The records:
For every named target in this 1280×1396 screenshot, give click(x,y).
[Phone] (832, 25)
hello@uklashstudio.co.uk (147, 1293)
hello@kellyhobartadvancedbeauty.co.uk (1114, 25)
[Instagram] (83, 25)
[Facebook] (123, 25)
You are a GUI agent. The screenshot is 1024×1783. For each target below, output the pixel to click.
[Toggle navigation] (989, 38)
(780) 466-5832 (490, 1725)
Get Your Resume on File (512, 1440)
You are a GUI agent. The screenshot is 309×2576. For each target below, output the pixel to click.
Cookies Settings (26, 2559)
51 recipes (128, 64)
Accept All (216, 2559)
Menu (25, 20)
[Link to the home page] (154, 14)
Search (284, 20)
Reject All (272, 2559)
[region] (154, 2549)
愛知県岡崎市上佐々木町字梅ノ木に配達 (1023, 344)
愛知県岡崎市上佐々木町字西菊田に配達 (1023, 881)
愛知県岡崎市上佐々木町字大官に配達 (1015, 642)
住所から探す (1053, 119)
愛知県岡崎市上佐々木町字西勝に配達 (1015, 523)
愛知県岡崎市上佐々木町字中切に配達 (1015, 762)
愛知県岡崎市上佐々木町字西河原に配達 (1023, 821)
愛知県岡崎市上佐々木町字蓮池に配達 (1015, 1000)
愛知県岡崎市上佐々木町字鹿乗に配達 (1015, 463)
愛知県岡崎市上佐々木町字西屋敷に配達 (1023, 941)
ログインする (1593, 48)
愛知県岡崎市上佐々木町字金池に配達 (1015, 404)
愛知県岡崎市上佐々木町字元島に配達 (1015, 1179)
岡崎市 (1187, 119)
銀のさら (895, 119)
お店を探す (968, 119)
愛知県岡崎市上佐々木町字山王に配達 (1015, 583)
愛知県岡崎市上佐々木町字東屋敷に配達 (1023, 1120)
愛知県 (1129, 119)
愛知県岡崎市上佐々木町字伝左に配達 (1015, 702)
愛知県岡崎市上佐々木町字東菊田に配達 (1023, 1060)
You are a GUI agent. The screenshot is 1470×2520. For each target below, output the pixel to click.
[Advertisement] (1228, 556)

Task item: Lines after the one containing "愛知県岡崎市上佐々木町字西河原に配達 (1023, 821)" are not wanted; repeat exactly each line above from the first up to and including it.

Solution for this exercise:
For every named target in this 1280×1396 screenshot, give click(x,y).
[Phone] (832, 25)
hello@uklashstudio.co.uk (147, 1293)
hello@kellyhobartadvancedbeauty.co.uk (1114, 25)
[Instagram] (83, 25)
[Facebook] (123, 25)
You are a GUI agent. The screenshot is 1024×1783. For each target below, output the pixel to click.
[Toggle navigation] (989, 38)
(780) 466-5832 (490, 1725)
Get Your Resume on File (512, 1440)
You are a GUI agent. The screenshot is 309×2576. For each target below, output the pixel to click.
Cookies Settings (26, 2559)
51 recipes (128, 64)
Accept All (216, 2559)
Menu (25, 20)
[Link to the home page] (154, 14)
Search (284, 20)
Reject All (272, 2559)
[region] (154, 2549)
愛知県岡崎市上佐々木町字梅ノ木に配達 (1023, 344)
愛知県岡崎市上佐々木町字西菊田に配達 (1023, 881)
愛知県岡崎市上佐々木町字大官に配達 (1015, 642)
住所から探す (1053, 119)
愛知県岡崎市上佐々木町字西勝に配達 (1015, 523)
愛知県岡崎市上佐々木町字中切に配達 (1015, 762)
愛知県岡崎市上佐々木町字西河原に配達 (1023, 821)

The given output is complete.